Apple today issued its first ever conflict minerals report, a full breakdown of where it gets key materials that end up in its phones, tablets, and computers, but that can be mined in politically unstable countries. In it, the company says 21 of the 205 smelters it used in 2013 got those minerals from the Democratic Republic of the Congo (DRC) or adjoining countries, and that four of those had not been certified as conflict-free. Apple added that it commissioned its own audits of those four companies and "found no reasonable basis" that they were financing armed groups.

Disclosures are now federal law

The report comes just days ahead of a June 2nd deadline for US companies to disclose whether or not their products include materials that were sourced from the DRC or neighboring areas. The move is meant to put pressure on companies and governments to crack down on conflict minerals, but it's also drawn controversy for threatening companies to pull their business from those regions entirely.

Apple published a separate supplier responsibility report back in February that provided what it said was a full list of its suppliers, complete with whether they were certified to be conflict-free. The company also said its supply of tantalum, which is used to create capacitors, was entirely conflict-free. Before that, Apple says it began investigating the tantalum, tin, tungsten, and gold used in its products starting in 2009.
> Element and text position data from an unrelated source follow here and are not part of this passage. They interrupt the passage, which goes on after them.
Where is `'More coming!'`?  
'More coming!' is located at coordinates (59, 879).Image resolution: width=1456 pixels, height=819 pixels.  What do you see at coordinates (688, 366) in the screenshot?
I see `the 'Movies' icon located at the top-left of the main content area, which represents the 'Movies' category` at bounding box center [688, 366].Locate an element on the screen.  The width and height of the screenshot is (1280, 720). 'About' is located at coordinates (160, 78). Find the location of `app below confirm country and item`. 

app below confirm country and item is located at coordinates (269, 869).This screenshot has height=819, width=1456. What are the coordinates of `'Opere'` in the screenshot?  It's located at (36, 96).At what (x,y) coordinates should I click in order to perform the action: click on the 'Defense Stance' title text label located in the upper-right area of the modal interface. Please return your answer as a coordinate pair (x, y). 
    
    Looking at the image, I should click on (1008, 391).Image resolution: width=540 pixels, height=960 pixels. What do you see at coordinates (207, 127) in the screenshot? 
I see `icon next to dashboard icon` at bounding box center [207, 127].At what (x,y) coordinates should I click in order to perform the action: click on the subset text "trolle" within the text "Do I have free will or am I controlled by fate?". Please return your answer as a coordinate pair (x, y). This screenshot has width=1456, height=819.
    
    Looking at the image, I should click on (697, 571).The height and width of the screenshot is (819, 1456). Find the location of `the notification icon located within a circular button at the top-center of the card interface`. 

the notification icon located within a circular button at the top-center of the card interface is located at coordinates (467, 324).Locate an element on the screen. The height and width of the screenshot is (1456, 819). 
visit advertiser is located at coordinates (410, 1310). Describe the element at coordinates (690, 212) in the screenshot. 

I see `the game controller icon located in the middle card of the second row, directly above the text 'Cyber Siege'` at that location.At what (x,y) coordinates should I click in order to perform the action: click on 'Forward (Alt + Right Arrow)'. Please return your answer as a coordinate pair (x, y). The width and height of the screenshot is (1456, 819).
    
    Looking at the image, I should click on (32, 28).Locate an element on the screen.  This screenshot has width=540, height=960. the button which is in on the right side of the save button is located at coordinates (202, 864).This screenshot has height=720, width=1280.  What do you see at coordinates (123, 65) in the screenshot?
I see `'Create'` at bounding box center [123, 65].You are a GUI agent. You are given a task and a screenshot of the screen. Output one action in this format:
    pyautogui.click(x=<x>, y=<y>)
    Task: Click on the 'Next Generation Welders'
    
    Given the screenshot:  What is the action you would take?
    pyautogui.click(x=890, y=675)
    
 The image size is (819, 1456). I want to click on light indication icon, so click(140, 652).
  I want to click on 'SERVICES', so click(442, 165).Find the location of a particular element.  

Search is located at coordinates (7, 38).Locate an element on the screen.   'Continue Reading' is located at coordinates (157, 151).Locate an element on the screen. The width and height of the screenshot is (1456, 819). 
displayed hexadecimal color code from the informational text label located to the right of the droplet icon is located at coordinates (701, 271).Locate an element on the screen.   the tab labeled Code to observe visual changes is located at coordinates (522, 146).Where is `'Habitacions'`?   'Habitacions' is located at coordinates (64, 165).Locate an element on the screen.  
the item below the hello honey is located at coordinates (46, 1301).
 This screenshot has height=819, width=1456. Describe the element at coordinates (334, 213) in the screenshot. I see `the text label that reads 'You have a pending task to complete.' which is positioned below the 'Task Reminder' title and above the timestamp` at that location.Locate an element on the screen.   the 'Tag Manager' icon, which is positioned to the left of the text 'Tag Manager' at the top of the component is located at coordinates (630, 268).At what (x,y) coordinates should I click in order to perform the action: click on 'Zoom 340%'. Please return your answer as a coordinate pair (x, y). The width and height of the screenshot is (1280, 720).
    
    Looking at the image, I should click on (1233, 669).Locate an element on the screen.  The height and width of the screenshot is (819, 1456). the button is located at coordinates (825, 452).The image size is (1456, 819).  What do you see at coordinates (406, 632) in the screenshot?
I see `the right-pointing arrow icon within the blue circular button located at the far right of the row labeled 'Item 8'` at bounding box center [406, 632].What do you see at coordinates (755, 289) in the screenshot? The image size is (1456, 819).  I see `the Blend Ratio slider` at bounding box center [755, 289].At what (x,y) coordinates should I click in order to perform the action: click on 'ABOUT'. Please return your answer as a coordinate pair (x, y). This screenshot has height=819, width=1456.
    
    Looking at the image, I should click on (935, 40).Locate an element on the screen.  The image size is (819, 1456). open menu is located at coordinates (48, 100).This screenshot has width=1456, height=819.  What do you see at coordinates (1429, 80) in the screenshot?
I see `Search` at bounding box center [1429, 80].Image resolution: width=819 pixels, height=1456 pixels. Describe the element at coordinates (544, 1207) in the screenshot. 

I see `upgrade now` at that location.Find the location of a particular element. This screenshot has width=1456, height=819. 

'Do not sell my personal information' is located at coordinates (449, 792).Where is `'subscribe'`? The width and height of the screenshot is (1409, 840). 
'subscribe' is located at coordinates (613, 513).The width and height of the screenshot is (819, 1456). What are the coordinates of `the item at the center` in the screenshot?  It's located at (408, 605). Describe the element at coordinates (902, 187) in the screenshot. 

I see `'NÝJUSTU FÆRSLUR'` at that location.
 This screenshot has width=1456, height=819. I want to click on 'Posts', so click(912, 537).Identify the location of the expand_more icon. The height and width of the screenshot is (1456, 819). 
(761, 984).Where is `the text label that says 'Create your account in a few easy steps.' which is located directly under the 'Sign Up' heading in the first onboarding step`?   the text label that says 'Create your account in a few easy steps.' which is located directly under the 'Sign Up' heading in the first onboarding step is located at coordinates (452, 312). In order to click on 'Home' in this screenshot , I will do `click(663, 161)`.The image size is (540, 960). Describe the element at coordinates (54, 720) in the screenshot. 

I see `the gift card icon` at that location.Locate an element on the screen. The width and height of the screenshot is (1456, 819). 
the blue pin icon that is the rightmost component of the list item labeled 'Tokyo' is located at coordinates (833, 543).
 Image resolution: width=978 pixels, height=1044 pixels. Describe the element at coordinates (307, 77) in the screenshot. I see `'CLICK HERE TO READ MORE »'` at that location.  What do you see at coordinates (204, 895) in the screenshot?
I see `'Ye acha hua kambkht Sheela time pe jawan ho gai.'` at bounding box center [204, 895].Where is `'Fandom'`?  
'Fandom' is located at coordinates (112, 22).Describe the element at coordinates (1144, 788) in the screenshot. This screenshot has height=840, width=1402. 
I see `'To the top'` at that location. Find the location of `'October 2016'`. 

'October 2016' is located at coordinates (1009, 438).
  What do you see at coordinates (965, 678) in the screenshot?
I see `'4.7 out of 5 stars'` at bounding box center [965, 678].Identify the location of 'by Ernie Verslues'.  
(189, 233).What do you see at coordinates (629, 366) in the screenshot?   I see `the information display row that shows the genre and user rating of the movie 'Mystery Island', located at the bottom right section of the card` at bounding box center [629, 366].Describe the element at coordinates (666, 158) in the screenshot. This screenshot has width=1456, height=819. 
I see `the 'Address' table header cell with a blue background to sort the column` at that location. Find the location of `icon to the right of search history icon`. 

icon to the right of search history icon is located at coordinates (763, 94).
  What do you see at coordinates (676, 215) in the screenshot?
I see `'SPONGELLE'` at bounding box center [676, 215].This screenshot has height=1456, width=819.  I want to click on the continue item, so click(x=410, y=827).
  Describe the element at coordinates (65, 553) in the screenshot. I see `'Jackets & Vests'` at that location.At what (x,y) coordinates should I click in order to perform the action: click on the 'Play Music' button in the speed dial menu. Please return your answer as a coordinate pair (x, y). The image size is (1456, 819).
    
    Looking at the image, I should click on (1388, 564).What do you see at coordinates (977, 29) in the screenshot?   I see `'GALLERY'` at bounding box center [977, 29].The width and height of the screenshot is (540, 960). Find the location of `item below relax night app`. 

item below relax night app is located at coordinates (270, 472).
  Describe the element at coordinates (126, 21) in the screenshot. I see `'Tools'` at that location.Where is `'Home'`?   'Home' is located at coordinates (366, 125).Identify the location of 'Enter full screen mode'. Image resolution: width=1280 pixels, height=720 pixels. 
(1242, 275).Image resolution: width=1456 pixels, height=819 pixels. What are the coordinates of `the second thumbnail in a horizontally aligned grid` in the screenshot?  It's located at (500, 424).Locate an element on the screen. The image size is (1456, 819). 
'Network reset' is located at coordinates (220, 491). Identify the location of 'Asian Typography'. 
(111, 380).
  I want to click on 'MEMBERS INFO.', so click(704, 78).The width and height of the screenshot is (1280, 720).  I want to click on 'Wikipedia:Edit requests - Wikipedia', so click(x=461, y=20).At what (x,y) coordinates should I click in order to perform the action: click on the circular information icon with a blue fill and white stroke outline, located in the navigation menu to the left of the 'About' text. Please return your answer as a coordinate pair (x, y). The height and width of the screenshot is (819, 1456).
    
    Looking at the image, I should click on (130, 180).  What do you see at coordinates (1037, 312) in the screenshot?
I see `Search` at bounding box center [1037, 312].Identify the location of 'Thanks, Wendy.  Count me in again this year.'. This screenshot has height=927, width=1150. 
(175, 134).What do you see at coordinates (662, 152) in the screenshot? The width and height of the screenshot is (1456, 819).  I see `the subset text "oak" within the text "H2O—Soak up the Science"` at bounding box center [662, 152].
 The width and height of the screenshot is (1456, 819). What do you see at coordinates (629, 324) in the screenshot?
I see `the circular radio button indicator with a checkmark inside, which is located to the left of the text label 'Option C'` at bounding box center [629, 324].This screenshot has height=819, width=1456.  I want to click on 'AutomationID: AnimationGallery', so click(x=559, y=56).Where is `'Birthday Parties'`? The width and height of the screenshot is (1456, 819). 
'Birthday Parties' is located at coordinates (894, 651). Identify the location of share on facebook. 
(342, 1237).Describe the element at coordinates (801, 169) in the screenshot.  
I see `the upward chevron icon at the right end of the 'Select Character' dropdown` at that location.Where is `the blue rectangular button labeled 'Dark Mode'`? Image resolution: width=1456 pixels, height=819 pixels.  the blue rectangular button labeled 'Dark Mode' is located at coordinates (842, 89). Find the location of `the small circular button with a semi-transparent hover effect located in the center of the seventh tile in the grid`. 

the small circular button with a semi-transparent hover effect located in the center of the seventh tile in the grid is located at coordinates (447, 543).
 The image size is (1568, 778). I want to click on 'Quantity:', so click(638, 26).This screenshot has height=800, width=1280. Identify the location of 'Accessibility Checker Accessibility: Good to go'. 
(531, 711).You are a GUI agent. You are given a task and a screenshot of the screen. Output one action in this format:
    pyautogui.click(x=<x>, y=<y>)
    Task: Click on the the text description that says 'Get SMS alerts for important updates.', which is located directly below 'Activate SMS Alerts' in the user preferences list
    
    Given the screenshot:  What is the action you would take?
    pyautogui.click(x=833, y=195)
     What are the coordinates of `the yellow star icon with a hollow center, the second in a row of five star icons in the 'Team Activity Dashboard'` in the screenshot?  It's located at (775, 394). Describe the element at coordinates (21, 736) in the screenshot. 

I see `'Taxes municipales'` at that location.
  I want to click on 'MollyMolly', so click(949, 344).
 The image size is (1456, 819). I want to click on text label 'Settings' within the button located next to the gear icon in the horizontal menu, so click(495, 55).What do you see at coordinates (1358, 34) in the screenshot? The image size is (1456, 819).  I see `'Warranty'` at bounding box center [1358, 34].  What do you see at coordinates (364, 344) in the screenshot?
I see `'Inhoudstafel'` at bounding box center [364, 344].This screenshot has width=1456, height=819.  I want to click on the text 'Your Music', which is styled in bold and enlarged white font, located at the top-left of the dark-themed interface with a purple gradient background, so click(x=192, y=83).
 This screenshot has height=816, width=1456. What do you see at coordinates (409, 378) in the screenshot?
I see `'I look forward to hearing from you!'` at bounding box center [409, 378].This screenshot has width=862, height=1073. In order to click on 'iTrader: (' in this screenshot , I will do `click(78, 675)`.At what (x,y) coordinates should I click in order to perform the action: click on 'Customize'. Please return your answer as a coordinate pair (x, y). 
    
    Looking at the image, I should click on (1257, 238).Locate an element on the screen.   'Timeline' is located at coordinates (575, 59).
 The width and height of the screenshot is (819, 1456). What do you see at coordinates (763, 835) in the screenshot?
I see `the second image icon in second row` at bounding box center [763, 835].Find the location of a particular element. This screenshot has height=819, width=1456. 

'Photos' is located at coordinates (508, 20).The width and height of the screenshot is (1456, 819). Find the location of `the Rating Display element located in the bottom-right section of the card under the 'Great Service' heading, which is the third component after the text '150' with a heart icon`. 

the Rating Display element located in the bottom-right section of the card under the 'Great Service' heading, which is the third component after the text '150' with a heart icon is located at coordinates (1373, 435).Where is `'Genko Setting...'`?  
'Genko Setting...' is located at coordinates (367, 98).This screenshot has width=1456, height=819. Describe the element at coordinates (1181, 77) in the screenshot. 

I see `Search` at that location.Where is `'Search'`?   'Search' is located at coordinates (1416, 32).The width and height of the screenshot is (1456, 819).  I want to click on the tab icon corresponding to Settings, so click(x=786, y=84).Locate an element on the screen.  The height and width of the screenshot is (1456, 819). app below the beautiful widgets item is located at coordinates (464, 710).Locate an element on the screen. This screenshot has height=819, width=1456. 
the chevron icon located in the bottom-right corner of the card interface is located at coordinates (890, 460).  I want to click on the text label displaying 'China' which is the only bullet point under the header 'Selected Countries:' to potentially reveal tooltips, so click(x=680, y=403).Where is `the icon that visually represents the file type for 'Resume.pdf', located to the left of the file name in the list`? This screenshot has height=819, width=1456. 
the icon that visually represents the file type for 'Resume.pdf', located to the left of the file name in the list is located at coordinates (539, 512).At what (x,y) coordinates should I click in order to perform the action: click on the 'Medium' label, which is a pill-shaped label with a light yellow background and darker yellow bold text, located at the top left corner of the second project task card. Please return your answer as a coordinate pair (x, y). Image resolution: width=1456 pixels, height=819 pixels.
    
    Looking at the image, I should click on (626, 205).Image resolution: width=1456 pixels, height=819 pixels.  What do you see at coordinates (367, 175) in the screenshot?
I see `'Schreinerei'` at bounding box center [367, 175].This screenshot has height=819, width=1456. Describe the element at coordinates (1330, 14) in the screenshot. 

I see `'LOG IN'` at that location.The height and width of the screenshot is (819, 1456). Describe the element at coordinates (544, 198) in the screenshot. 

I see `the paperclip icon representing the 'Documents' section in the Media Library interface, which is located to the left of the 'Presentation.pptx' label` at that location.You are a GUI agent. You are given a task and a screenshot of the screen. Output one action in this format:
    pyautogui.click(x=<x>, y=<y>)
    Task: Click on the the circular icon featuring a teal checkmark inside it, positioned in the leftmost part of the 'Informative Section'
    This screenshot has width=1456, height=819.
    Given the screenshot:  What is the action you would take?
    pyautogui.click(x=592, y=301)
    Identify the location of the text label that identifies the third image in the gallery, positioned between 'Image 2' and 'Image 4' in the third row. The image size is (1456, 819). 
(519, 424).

Apple is not alone in publishing this information. Intel, HP, and a host of other companies that have issued reports on compliance, and put conflict-free designations on their products. Back in January, Intel said all the microprocessors it shipped this year would be conflict mineral free. In 2013, HP issued a full list of 195 smelters the company used in its supply chain, something aimed to put pressure on those who hadn't yet been reviewed.